BELGRADE - Hundreds of demonstrators - and more than 1,000 ticket-holders - gathered early today at the Gallatin Field Airport here, waiting for President Barack Obama to arrive for a town-hall meeting on health-care reform.
President Barack Obama arrived here with his wife, Michelle, and his two daughters, at 12:30 p.m. today, as hundreds of demonstrators _ and 1,300 ticket-holders _ gathered at the Gallatin Field Airport for a town-hall meeting on health-care reform.
The president and his family, joined by U.S. Sens.

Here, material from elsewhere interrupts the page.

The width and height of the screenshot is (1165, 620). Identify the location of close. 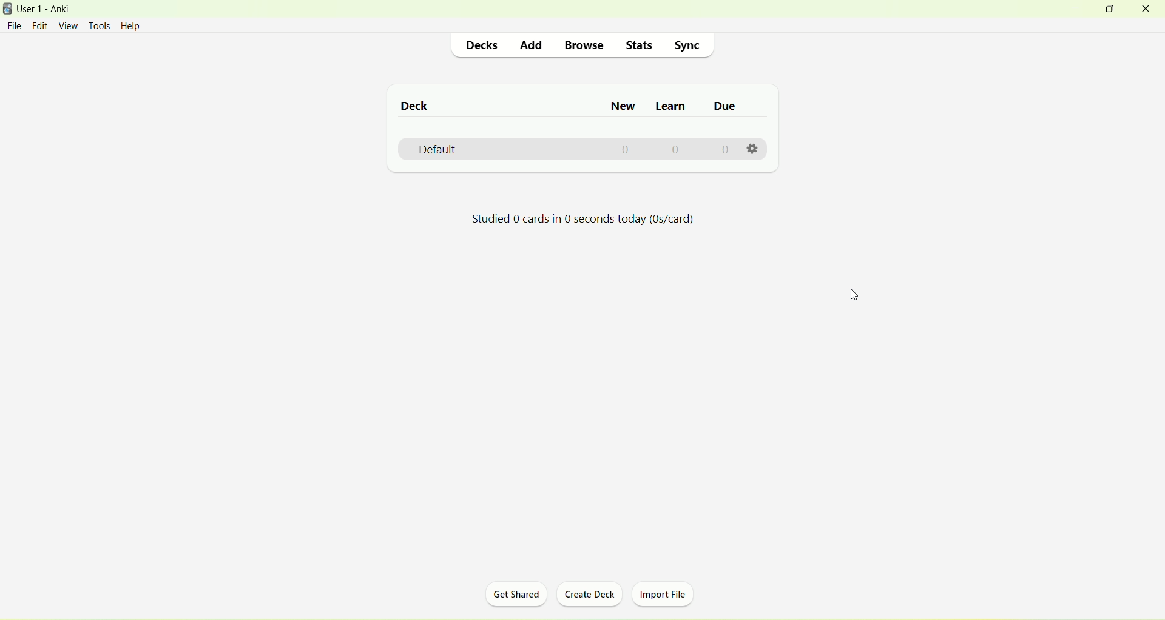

Jon Tester and Max Baucus, both Montana Democrats, strolled across the tarmac to a hangar, where 1,300 people waited for the event to start.
By 10 a.m., several hundred demonstrators from political camps that spanned the ideological spectrum had begun setting up shop in a grassy field at the southeast corner of the airport.
Less than a quarter-mile away, those fortunate enough to get tickets for the event were streaming into an airport hangar where the president was to conduct the meeting beginning at about 1 p.m.
The hangar held some 1,300 people who got tickets on a first-come, first-served basis Thursday in Bozeman and Belgrade, or from the state's two Democratic U.S. senators, each of whom said they had a "handful" of tickets to hand out to friends and supporters.
Today's town meeting, focusing on the problem of people losing their health insurance because of a serious illness, is one of three the president is holding across the country to attempt to counter vocal opposition to health-care reforms, primarily from conservatives, Republicans and their political allies.
The president was in Portsmouth, N.H., earlier this week and will be in Grand Junction, Colo., on Saturday for another town meeting.
While the crowd inside the hangar was subdued, it was a raucous scene outside in the designated demonstration area, as opponents and supporters of the president waved signs and shouted slogans.
Anti-Obama crowds could be heard chanting "Hey, hey, ho, ho, Chicago thugs have got to go," while the president's supporters, who arrived in buses and cars from across the state, countered with "Hey, hey, ho, ho, the status quo has got to go."